Text and item location entries:

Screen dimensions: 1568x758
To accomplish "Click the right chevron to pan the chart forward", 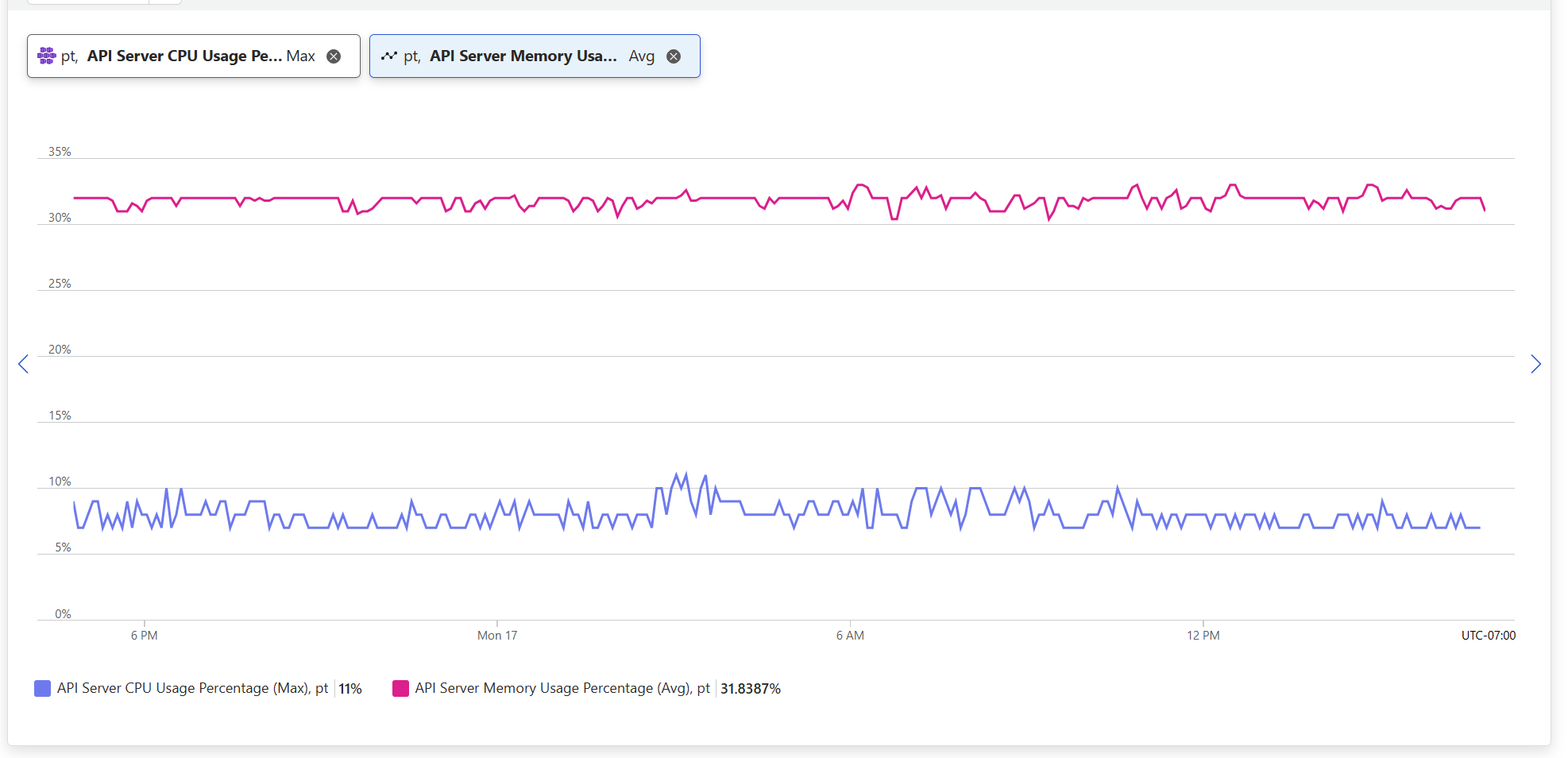I will coord(1536,364).
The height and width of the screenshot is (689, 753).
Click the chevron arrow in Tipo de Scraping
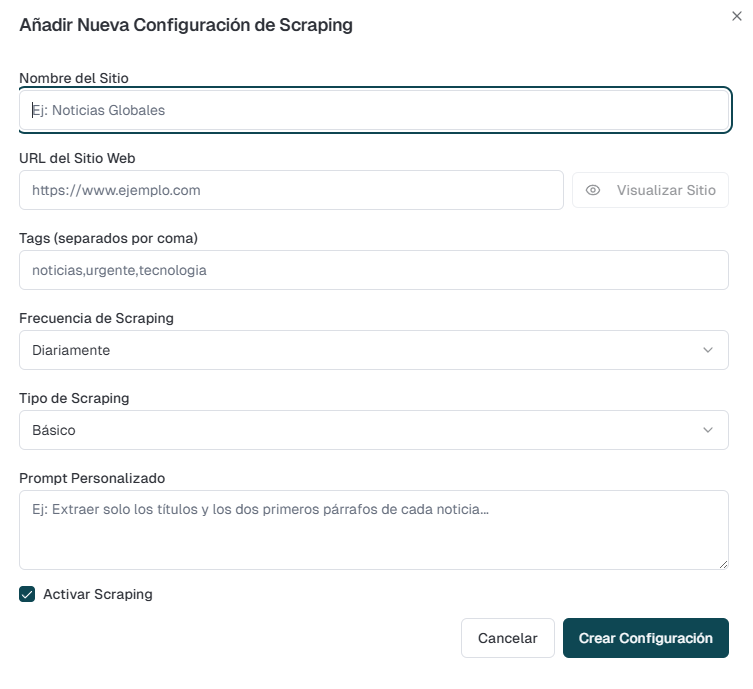[x=708, y=430]
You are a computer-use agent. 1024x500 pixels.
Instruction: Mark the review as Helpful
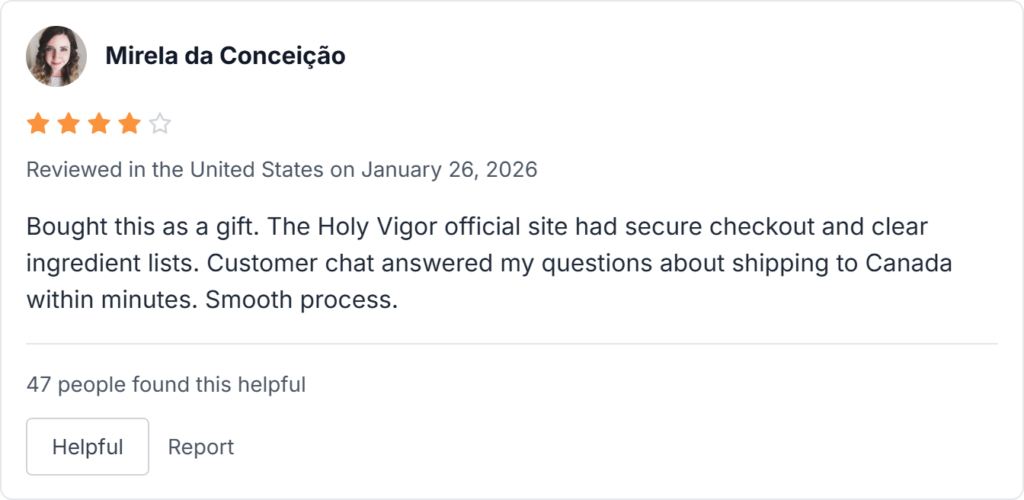coord(87,447)
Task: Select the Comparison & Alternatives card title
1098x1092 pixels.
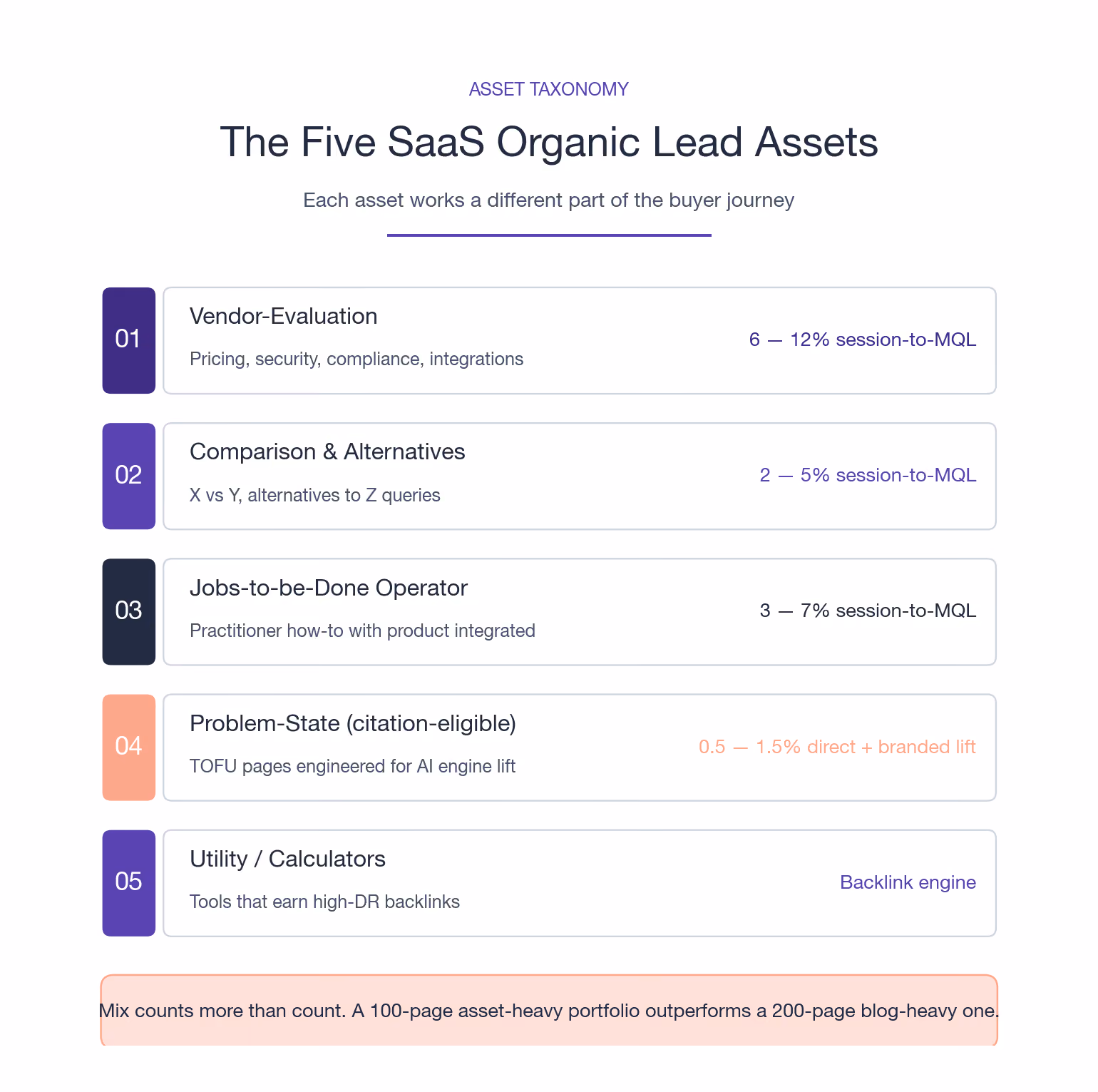Action: click(327, 451)
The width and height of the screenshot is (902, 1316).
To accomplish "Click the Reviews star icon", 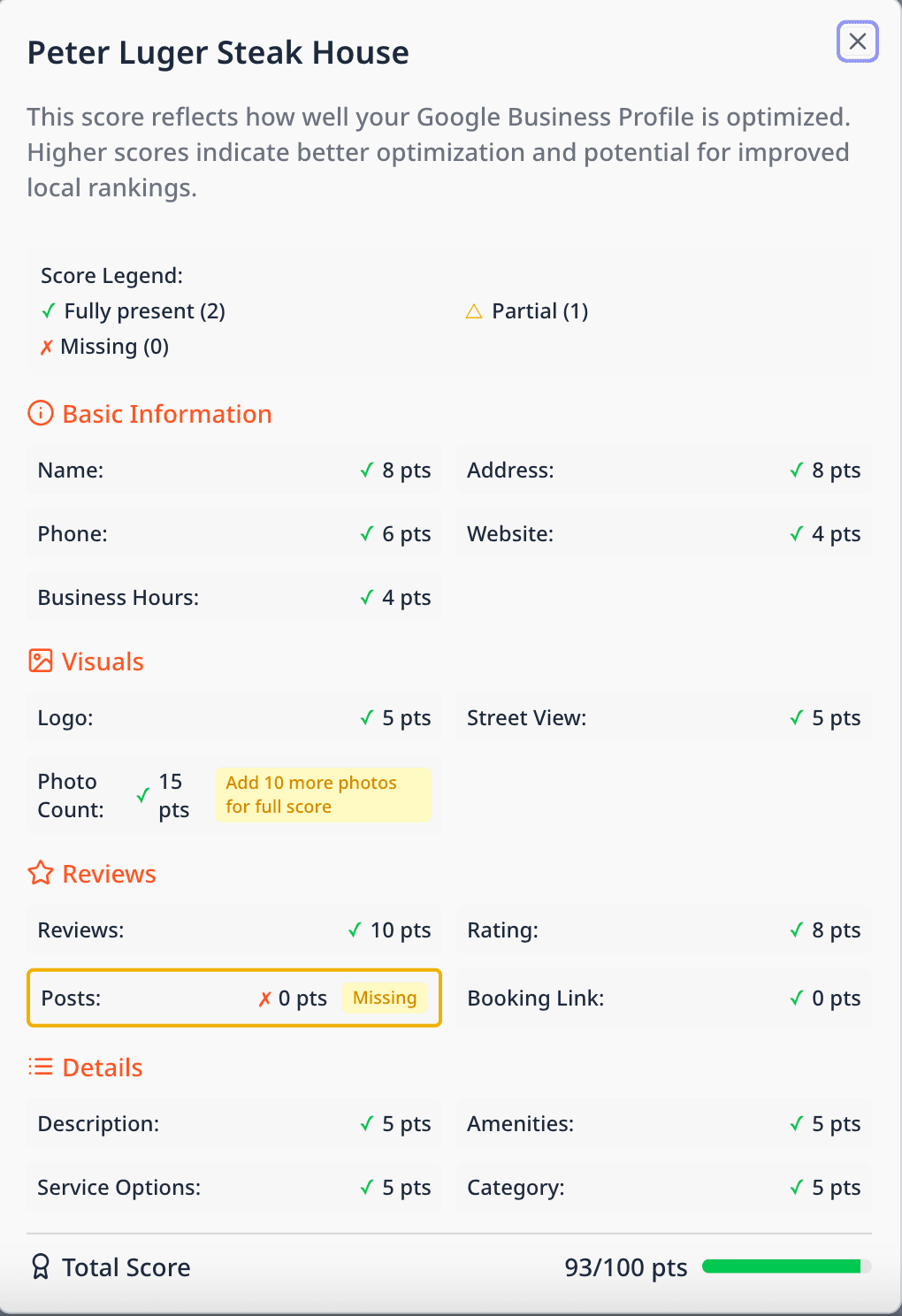I will coord(41,873).
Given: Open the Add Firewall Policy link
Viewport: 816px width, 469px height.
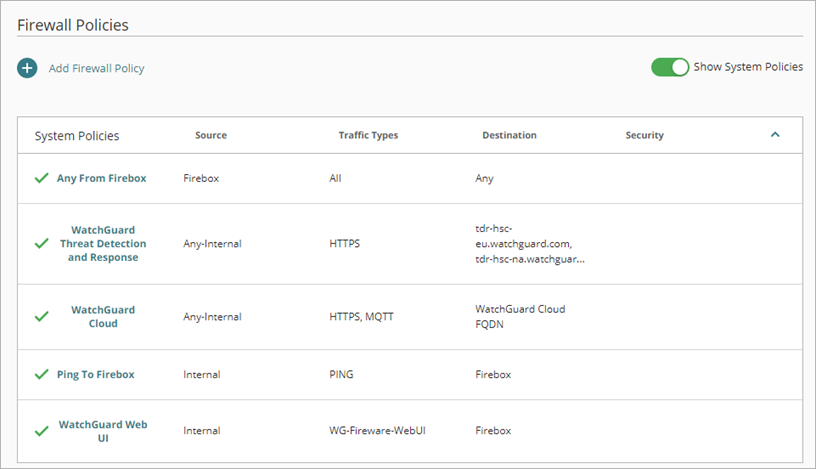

Aim.
Scale the lines from the line with "The height and" up to and including the line with "Action: click(327, 451)" by giving all of them again, requests included. Multiply every coordinate in the answers by 1.9 and round to whole numbers with halves rounded up, and leave the pictures out of your answer.

Exercise answer.
The height and width of the screenshot is (689, 753).
Click the chevron arrow in Tipo de Scraping
[x=1345, y=817]
You are a computer-use agent. 1024x500 pixels.
Instruction: Mark the review as Helpful
coord(165,849)
Task: Select the Comparison & Alternatives card title
1098x1092 pixels.
Action: click(621, 857)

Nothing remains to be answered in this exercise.